● Exercise goal:
Nothing should be left out: output all of the entries exactly.

● Task inputs:
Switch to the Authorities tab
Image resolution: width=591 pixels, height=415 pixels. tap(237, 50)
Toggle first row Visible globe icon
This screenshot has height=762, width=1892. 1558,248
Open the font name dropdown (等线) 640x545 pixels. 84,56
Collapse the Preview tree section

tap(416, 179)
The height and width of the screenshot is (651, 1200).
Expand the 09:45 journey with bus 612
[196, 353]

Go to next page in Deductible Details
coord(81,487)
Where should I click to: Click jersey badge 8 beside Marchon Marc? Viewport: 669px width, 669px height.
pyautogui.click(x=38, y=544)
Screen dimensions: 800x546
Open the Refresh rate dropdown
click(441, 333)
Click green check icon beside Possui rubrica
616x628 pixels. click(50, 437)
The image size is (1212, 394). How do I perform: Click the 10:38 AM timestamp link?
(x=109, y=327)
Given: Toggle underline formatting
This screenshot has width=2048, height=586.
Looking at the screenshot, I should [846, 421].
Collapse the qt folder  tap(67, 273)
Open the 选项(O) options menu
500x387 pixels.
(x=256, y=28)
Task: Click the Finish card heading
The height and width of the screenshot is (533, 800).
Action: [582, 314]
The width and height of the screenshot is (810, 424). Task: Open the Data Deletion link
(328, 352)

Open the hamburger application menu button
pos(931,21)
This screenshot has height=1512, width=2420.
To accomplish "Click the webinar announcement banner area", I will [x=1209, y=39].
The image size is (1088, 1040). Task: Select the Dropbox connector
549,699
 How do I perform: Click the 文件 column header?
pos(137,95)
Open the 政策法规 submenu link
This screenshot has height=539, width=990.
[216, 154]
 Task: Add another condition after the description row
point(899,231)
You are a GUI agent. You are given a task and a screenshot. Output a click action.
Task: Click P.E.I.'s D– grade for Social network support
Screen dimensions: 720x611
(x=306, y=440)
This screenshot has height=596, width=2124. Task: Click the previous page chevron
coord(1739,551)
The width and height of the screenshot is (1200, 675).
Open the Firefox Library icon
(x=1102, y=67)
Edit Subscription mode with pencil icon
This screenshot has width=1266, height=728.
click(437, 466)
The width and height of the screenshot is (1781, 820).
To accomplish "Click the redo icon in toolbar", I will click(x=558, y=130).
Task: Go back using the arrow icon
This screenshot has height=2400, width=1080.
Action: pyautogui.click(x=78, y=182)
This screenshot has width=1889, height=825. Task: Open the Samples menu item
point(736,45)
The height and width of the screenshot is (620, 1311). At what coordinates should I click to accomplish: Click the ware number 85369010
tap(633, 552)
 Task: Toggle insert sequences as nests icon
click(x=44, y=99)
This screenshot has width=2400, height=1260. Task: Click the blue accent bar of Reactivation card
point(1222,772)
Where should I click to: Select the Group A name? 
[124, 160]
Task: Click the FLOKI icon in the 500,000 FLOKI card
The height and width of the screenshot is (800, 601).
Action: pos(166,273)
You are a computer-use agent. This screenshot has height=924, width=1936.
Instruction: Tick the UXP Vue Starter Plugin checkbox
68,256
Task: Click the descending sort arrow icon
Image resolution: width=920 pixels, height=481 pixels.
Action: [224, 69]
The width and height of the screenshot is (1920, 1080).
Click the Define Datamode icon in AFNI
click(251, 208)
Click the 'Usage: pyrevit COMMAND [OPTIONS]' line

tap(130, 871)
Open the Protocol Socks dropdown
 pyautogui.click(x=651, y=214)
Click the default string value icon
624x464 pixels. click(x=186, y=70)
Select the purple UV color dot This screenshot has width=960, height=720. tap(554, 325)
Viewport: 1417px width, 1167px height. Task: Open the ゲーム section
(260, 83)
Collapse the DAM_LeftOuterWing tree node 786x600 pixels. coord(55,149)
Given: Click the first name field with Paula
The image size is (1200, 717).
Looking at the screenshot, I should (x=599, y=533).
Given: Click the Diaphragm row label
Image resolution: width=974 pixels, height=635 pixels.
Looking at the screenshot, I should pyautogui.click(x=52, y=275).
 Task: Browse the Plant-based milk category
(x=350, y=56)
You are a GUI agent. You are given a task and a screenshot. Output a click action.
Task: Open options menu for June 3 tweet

● Exercise result:
Switch to the Authorities tab
Image resolution: width=591 pixels, height=415 pixels. tap(237, 50)
Toggle first row Visible globe icon
This screenshot has height=762, width=1892. 1558,248
Open the font name dropdown (等线) 640x545 pixels. 84,56
Collapse the Preview tree section

tap(416, 179)
The height and width of the screenshot is (651, 1200).
Expand the 09:45 journey with bus 612
[196, 353]

Go to next page in Deductible Details
coord(81,487)
Where should I click to: Click jersey badge 8 beside Marchon Marc? Viewport: 669px width, 669px height.
pyautogui.click(x=38, y=544)
Screen dimensions: 800x546
Open the Refresh rate dropdown
click(441, 333)
Click green check icon beside Possui rubrica
616x628 pixels. click(50, 437)
The image size is (1212, 394). How do I perform: Click the 10:38 AM timestamp link?
(x=109, y=327)
Given: Toggle underline formatting
This screenshot has width=2048, height=586.
Looking at the screenshot, I should [846, 421].
Collapse the qt folder  tap(67, 273)
Open the 选项(O) options menu
500x387 pixels.
(x=256, y=28)
Task: Click the Finish card heading
The height and width of the screenshot is (533, 800).
Action: [582, 314]
The width and height of the screenshot is (810, 424). Task: Open the Data Deletion link
(328, 352)

Open the hamburger application menu button
pos(931,21)
This screenshot has height=1512, width=2420.
To accomplish "Click the webinar announcement banner area", I will [x=1209, y=39].
The image size is (1088, 1040). Task: Select the Dropbox connector
549,699
 How do I perform: Click the 文件 column header?
pos(137,95)
Open the 政策法规 submenu link
This screenshot has height=539, width=990.
[216, 154]
 Task: Add another condition after the description row
point(899,231)
You are a GUI agent. You are given a task and a screenshot. Output a click action.
Task: Click P.E.I.'s D– grade for Social network support
Screen dimensions: 720x611
(x=306, y=440)
This screenshot has height=596, width=2124. Task: Click the previous page chevron
coord(1739,551)
The width and height of the screenshot is (1200, 675).
Open the Firefox Library icon
(x=1102, y=67)
Edit Subscription mode with pencil icon
This screenshot has width=1266, height=728.
click(437, 466)
The width and height of the screenshot is (1781, 820).
To accomplish "Click the redo icon in toolbar", I will click(x=558, y=130).
Task: Go back using the arrow icon
This screenshot has height=2400, width=1080.
Action: pyautogui.click(x=78, y=182)
This screenshot has width=1889, height=825. Task: Open the Samples menu item
point(736,45)
The height and width of the screenshot is (620, 1311). At what coordinates should I click to accomplish: Click the ware number 85369010
tap(633, 552)
 Task: Toggle insert sequences as nests icon
click(x=44, y=99)
This screenshot has width=2400, height=1260. Task: Click the blue accent bar of Reactivation card
point(1222,772)
Where should I click to: Select the Group A name? 
[124, 160]
Task: Click the FLOKI icon in the 500,000 FLOKI card
The height and width of the screenshot is (800, 601).
Action: pos(166,273)
You are a computer-use agent. This screenshot has height=924, width=1936.
Instruction: Tick the UXP Vue Starter Plugin checkbox
68,256
Task: Click the descending sort arrow icon
Image resolution: width=920 pixels, height=481 pixels.
Action: [224, 69]
The width and height of the screenshot is (1920, 1080).
Click the Define Datamode icon in AFNI
click(251, 208)
Click the 'Usage: pyrevit COMMAND [OPTIONS]' line

tap(130, 871)
Open the Protocol Socks dropdown
 pyautogui.click(x=651, y=214)
Click the default string value icon
624x464 pixels. click(x=186, y=70)
Select the purple UV color dot This screenshot has width=960, height=720. tap(554, 325)
Viewport: 1417px width, 1167px height. Task: Open the ゲーム section
(260, 83)
Collapse the DAM_LeftOuterWing tree node 786x600 pixels. coord(55,149)
Given: Click the first name field with Paula
The image size is (1200, 717).
Looking at the screenshot, I should (x=599, y=533).
Given: Click the Diaphragm row label
Image resolution: width=974 pixels, height=635 pixels.
Looking at the screenshot, I should pyautogui.click(x=52, y=275).
 Task: Browse the Plant-based milk category
(x=350, y=56)
You are a GUI agent. You are given a task and a screenshot. Output a click action.
Task: Open options menu for June 3 tweet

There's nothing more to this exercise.